Bioenergetic And Protein Processing Imbalances Synergize in iPSC-Dopamine Neurons from Individuals with Idiopathic Parkinson’s Disease

Patient induced pluripotent stem cell (iPSC)-based models represent a powerful human system to gain insights into the etiopathology of Parkinson’s disease (PD). Here, we study several iPSC-derived dopamine neuron (iPSC-DAN) lines, from individuals with idiopathic PD, which is the most common form of PD. Specifically, using iPSC-DAN differentiated for 50-55 days, we performed an in-depth analysis of different bioenergetic pathways and cellular quality control mechanisms in the cells. Our results showed wide ranging impairments in oxidative phosphorylation (OXPHOS), glycolysis and creatine kinase pathways in the PD dopamine (DA) neurons. Specifically, the PD neurons exhibited reduced oxygen consumption rates (OCR) at baseline and after challenges with mitochondrial inhibitors, as well as decreased glycolytic reserves measured via ECAR. This translated to lower OCR:ECAR ratios signifying more reliance on glycolysis vs OXPHOS in the PD cells.
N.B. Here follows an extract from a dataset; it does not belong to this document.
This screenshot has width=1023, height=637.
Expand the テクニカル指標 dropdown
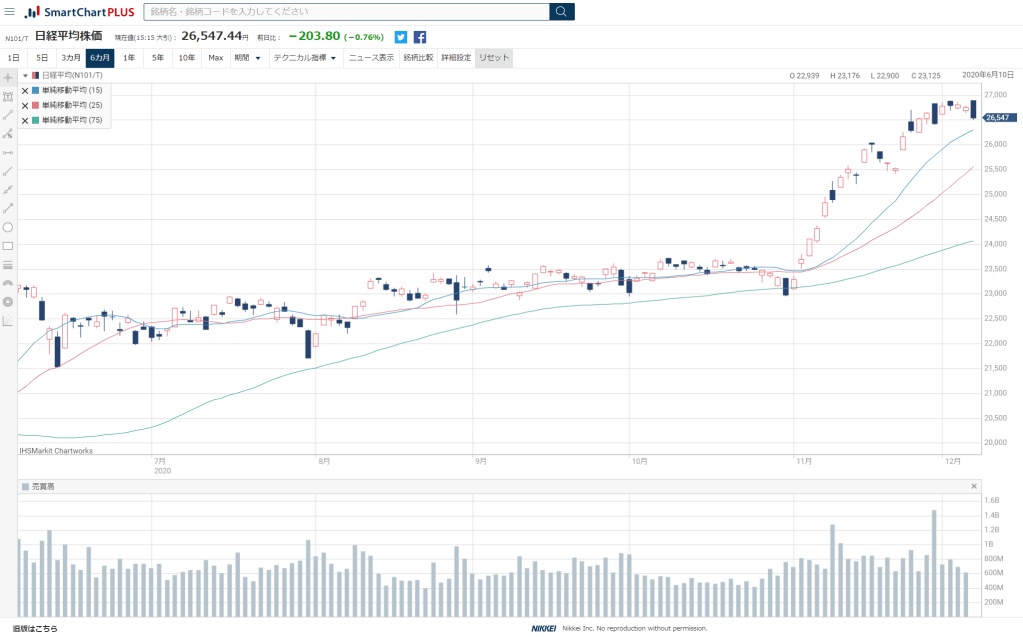click(305, 58)
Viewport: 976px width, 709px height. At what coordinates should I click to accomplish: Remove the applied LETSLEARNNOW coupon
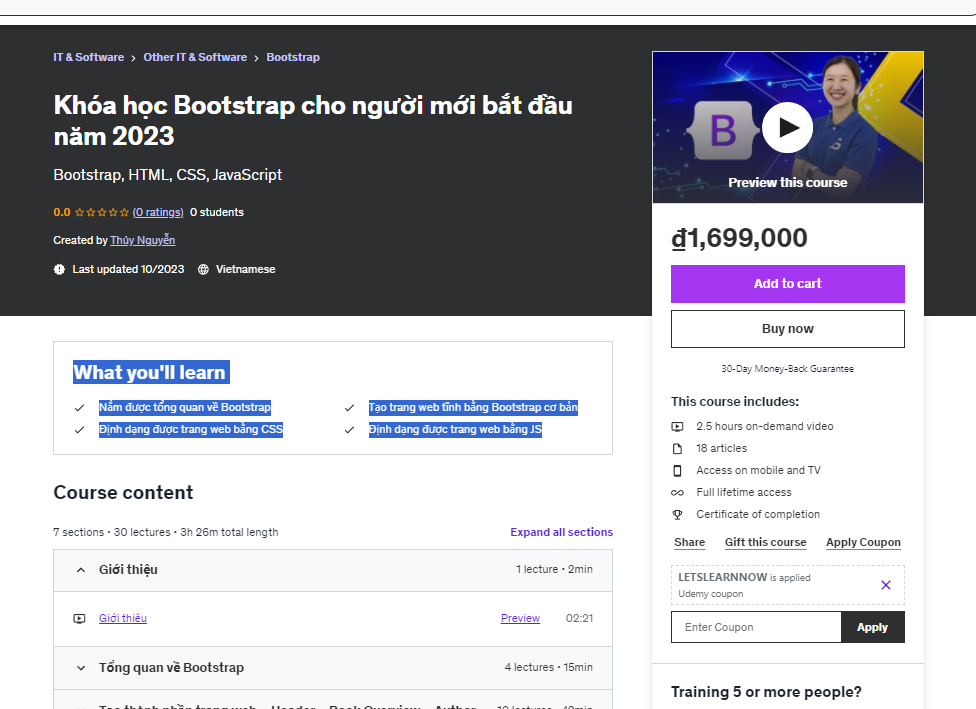click(885, 585)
Moreover, a mislocalization of creatine kinase B to mitochondria was seen in the PD cells. These energetic changes synergized with the enhanced expression of mitochondrial fission proteins, disrupted mitophagy and oxidative stress. Additionally, the PD neurons contained more monomeric, phosphorylated and aggregated forms of alpha synuclein and displayed reduced viability. Ultrastructural examination through immuno-electron microscopy showed more alpha synuclein gold particles directly associated with mitochondria and packing autophagic vesicles. In essence, these data capture a web of key changes in human iPSC-DAN from idiopathic PD subjects associated with neuronal degeneration.